AB - Background/Objectives:The intergenerational association of obesity may be driven by mother-to-newborn transmission of microbiota at birth. Yet cesarean delivery circumvents newborn acquisition of vaginal microbiota, and has been associated with greater childhood adiposity. Here we examined the independent and joint associations of maternal pre-pregnancy body mass index (BMI; kg m-2) and delivery mode with childhood overweight or obesity.Subjects/Methods:We prospectively followed 1441 racially and ethnically diverse mother–child dyads in the Boston Birth Cohort until age 5 years (range: 2.0–8.0 years). We used logistic regression to examine the independent and joint associations of delivery mode (cesarean and vaginal delivery) and pre-pregnancy BMI with childhood overweight or obesity (age–sex-specific BMI ⩾85th percentile).Results:Of 1441 mothers, 961 delivered vaginally and 480 by cesarean. Compared with vaginally delivered children, cesarean delivered children had 1.4 (95% confidence interval (CI) 1.1–1.8) times greater odds of becoming overweight or obese in childhood, after adjustment for maternal age at delivery, race/ethnicity, education, air pollution exposure, pre-pregnancy BMI, pregnancy weight gain and birth weight. Compared with children born vaginally to normal weight mothers, after multivariable adjustment, odds of childhood overweight or obesity were highest in children born by cesarean delivery to obese mothers (odds ratio (OR): 2.8; 95% CI: 1.9–4.1), followed by children born by cesarean delivery to overweight mothers (OR: 2.2; 95% CI: 1.5–3.2), then children born vaginally to obese mothers (OR: 1.8; 95% CI: 1.3–2.6) and finally children born vaginally to overweight mothers (OR: 1.7; 95% CI: 1.2–2.3).Conclusions:In our racially and ethnically diverse cohort, cesarean delivery and pre-pregnancy overweight and obesity were associated with childhood overweight or obesity.

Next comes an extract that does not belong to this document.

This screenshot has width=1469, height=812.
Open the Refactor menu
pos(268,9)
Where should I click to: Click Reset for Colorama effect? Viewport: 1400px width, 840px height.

Needed now are prospective studies that integrate measures of the maternal and infant microbiome, and other potentially explanatory covariates, to elucidate the mechanisms driving this association and to explore whether exposure to vaginal microbiota in cesarean delivered newborns may be an innovative strategy to combat the intergenerational cycle of obesity.International Journal of Obesity advance online publication, 20 December 2016; doi:10.1038/ijo.2016.219.